- **Stated goal**
Starting with the line containing "Image resolution: width=819" and going on through the end of the records, write those lines out again, requests included, with every coordinate in the answers scaled by 1.4 and rounded to a whole number, halves going up. Leave the pictures out of your answer.

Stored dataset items
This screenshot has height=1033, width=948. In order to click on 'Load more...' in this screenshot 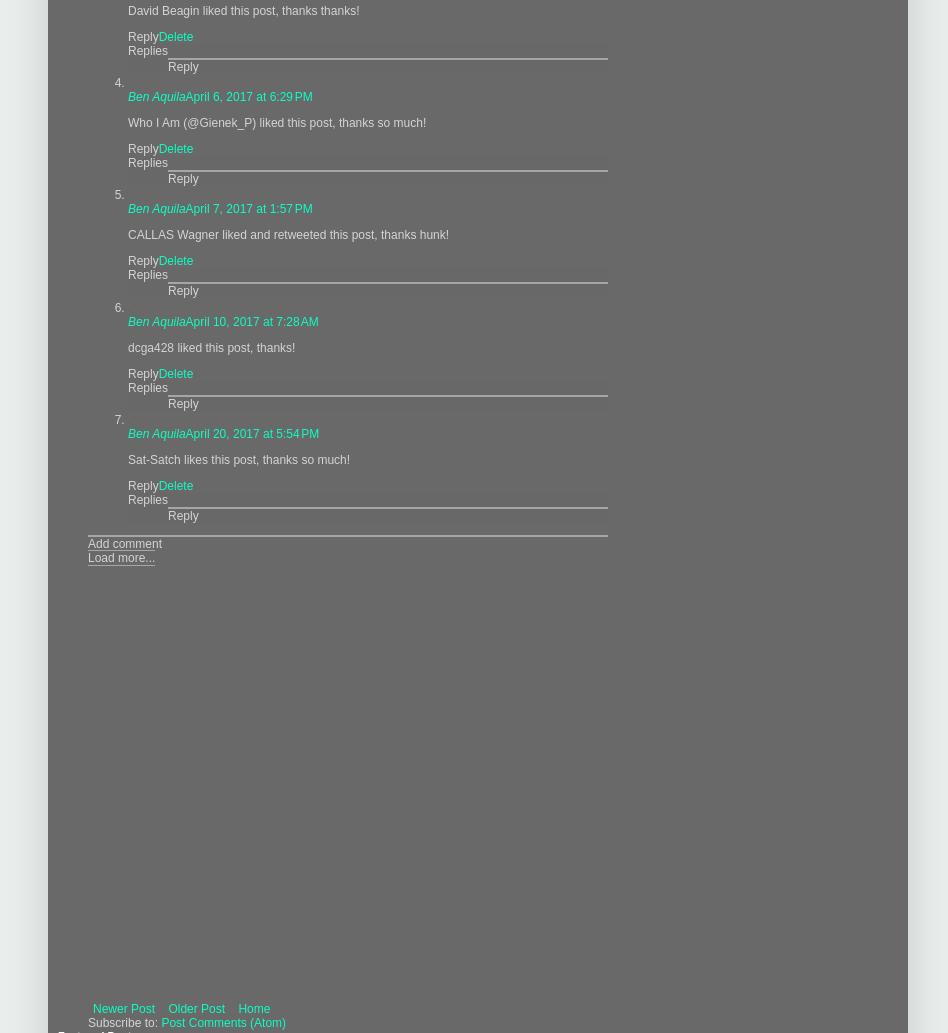, I will do `click(120, 557)`.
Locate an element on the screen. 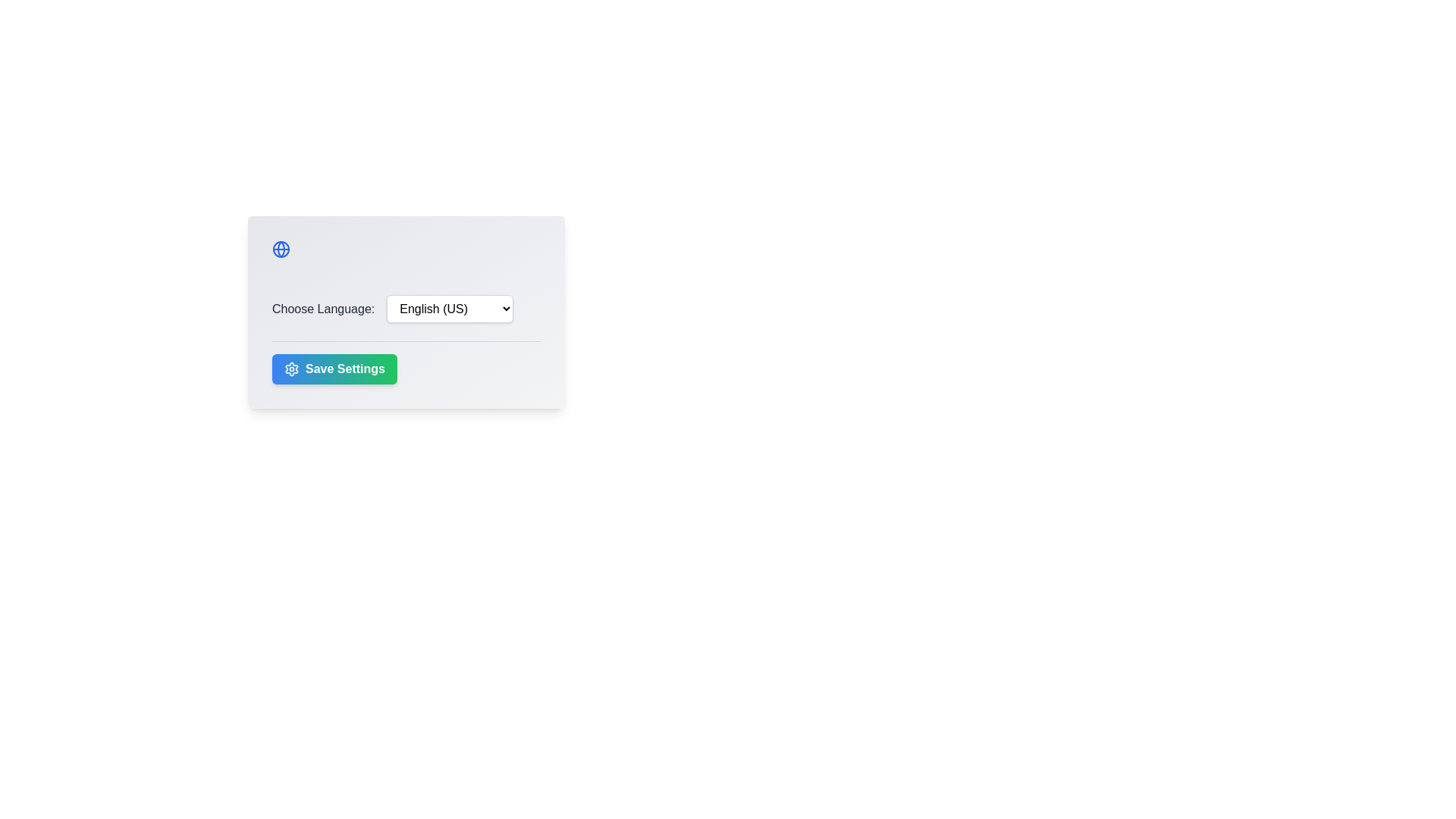 This screenshot has width=1456, height=819. the decorative SVG Circle that is part of the 'globe' icon in the top-left corner of the settings dialog, representing language or global settings is located at coordinates (281, 248).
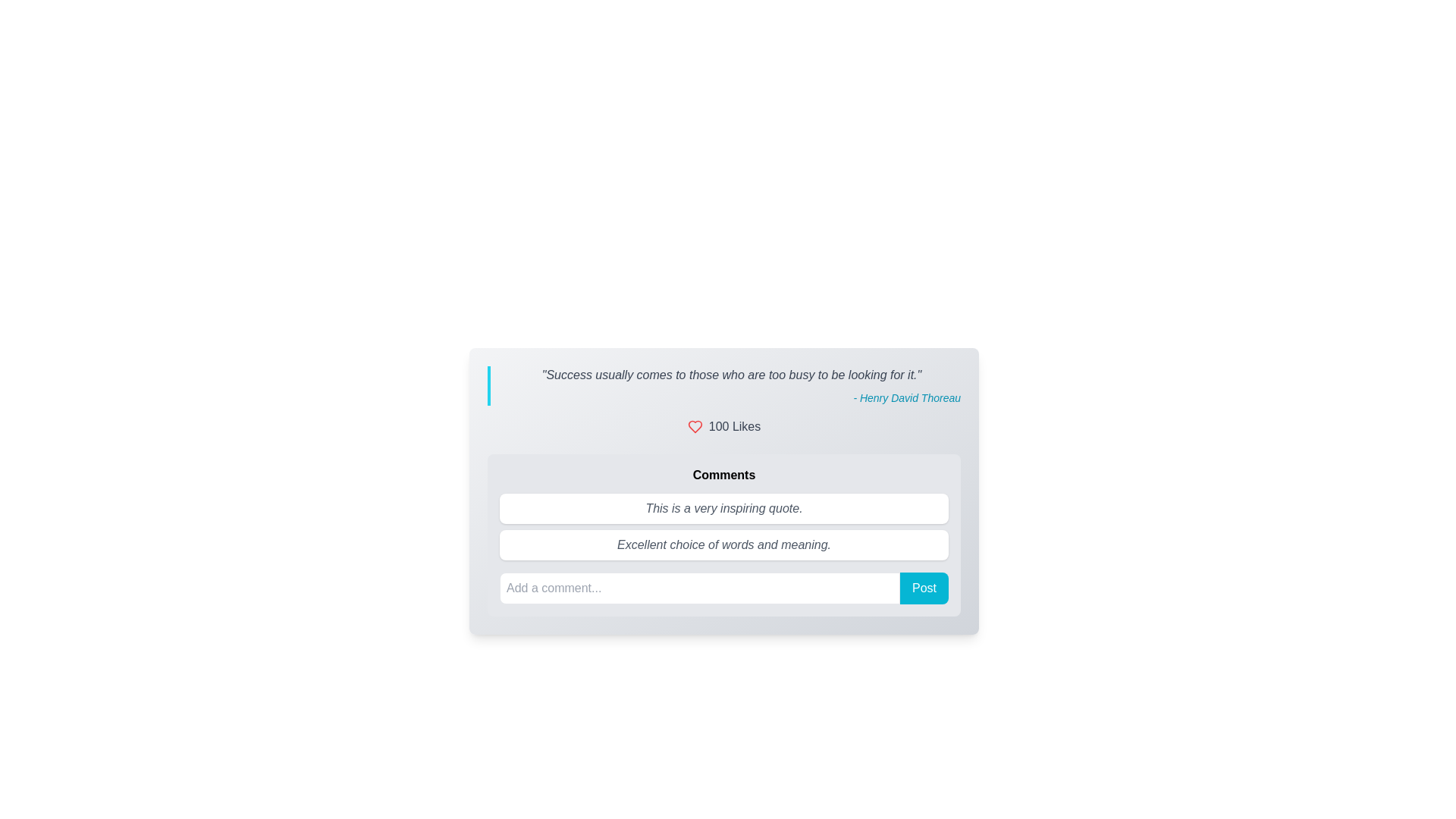 The image size is (1456, 819). What do you see at coordinates (723, 509) in the screenshot?
I see `the display text field in the comments section that showcases a user's comment or quoted text, positioned centrally and visually highlighted` at bounding box center [723, 509].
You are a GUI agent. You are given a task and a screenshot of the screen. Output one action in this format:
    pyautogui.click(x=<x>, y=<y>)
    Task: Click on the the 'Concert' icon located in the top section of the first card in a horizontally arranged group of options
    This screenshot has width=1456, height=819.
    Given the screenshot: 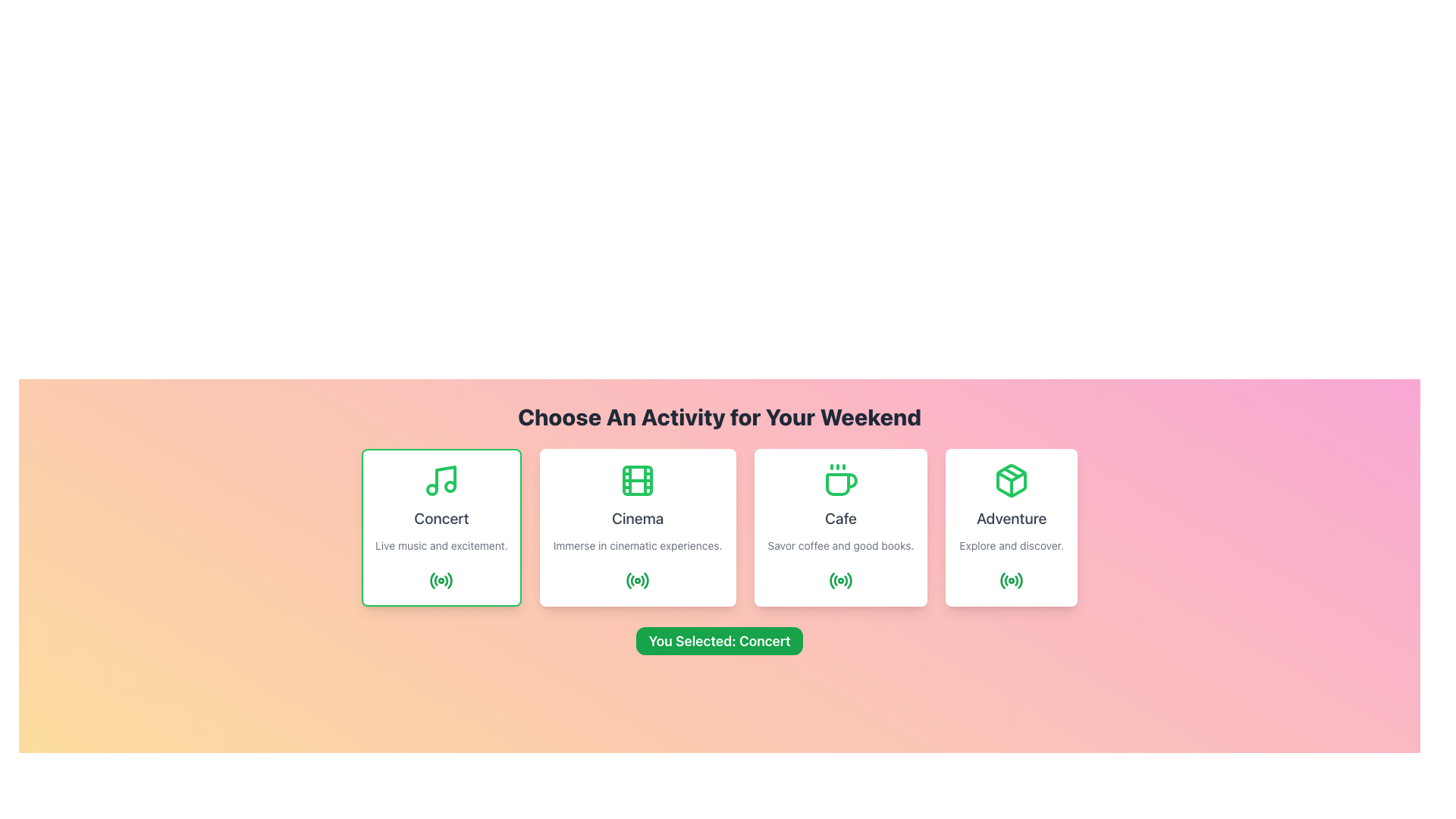 What is the action you would take?
    pyautogui.click(x=441, y=480)
    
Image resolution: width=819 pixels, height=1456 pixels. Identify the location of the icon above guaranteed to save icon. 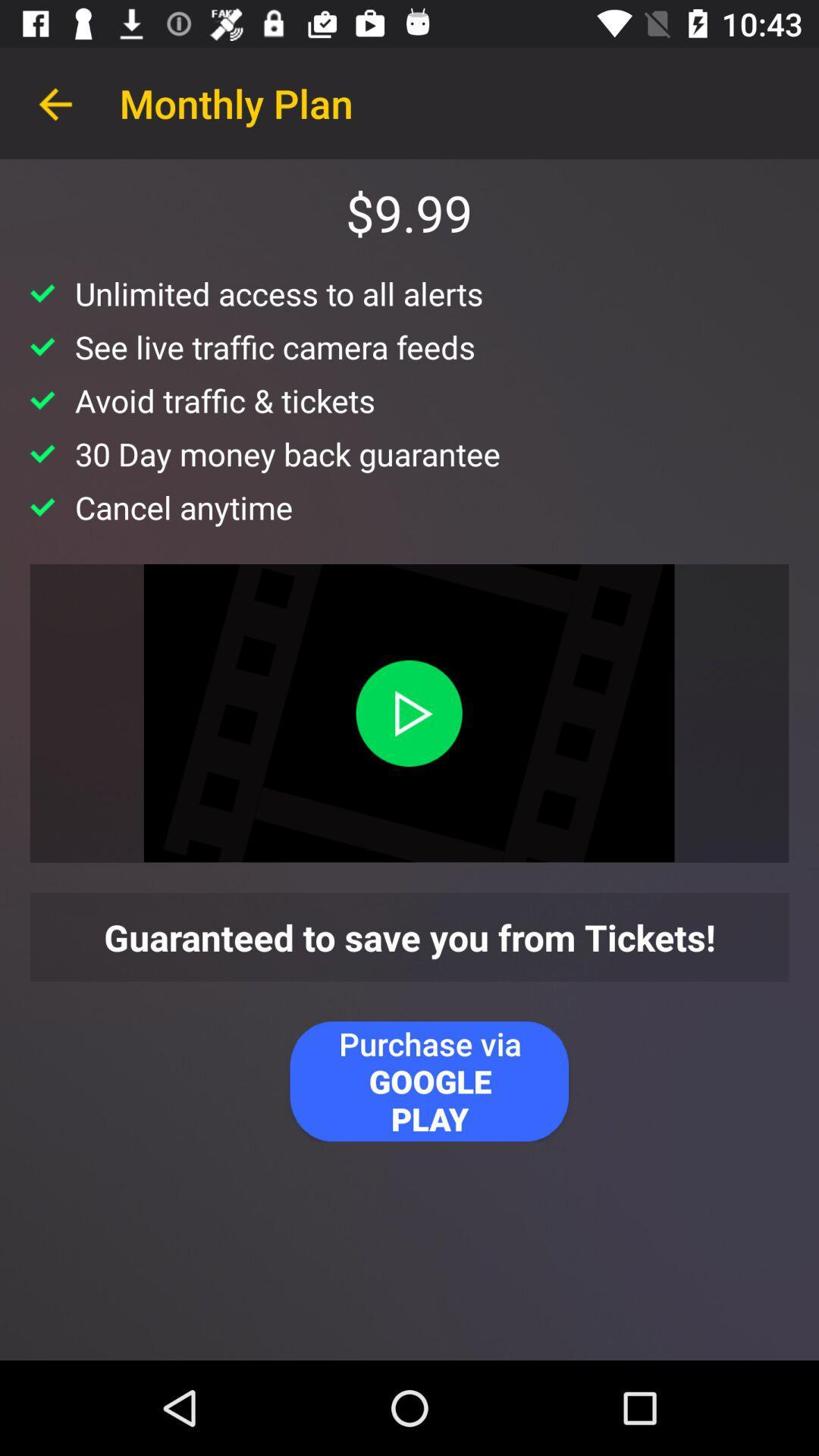
(408, 712).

- **Exercise output**
Image resolution: width=819 pixels, height=1456 pixels. Identify the location of the icon above guaranteed to save icon. 
(571, 997).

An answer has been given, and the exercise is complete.